> **Task to carry out**
Render every line of the items below as a Markdown table with the columns Row and Line, numbering each row and skipping blank lines. Leave the pictures out.
+++ Dataset extract +++
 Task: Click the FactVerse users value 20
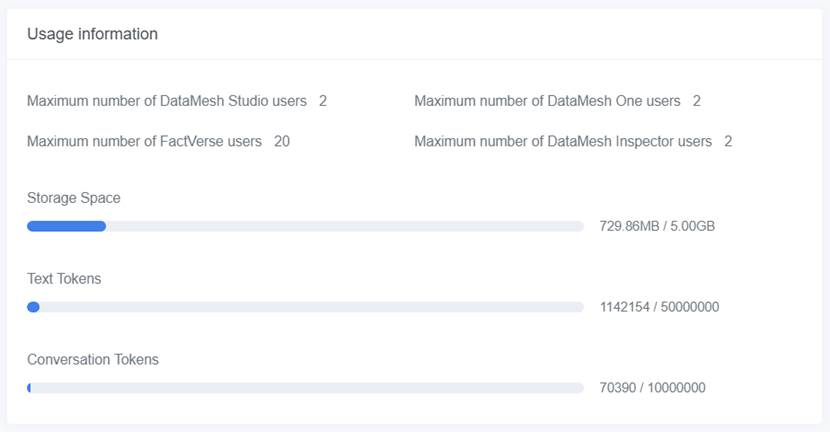click(282, 141)
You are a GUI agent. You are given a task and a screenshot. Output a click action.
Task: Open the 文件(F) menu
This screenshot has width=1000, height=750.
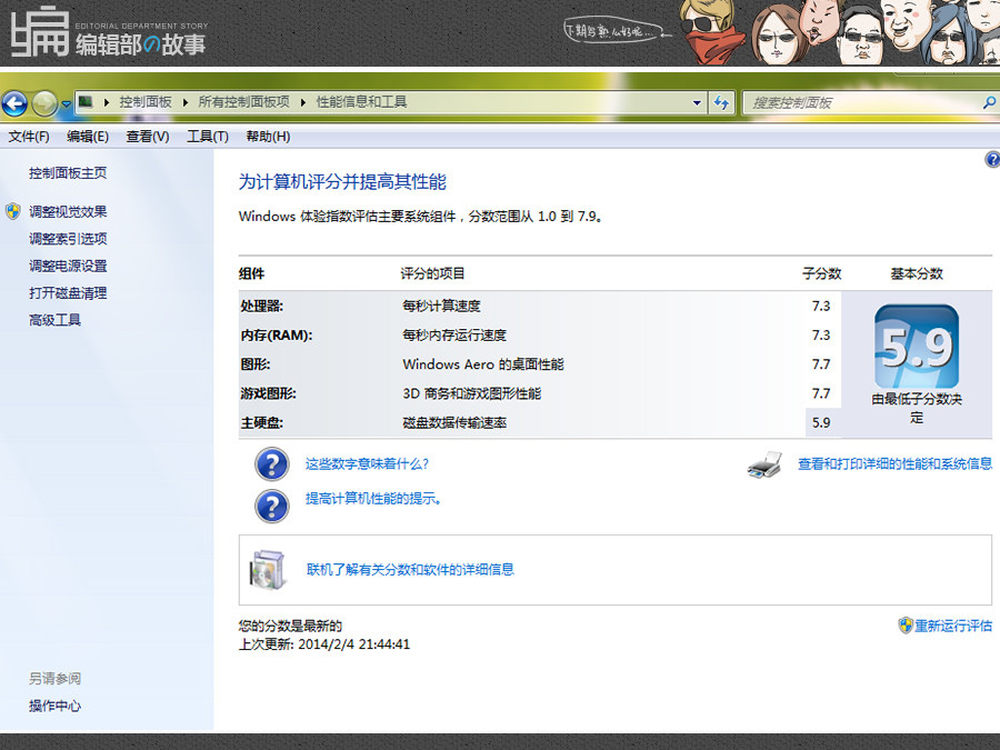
+++
> **Exercise solution**
| Row | Line |
|---|---|
| 1 |  Task: Click the FactVerse users value 20 |
| 2 | click(282, 141) |
| 3 | You are a GUI agent. You are given a task and a screenshot. Output a click action. |
| 4 | Task: Open the 文件(F) menu |
| 5 | This screenshot has width=1000, height=750. |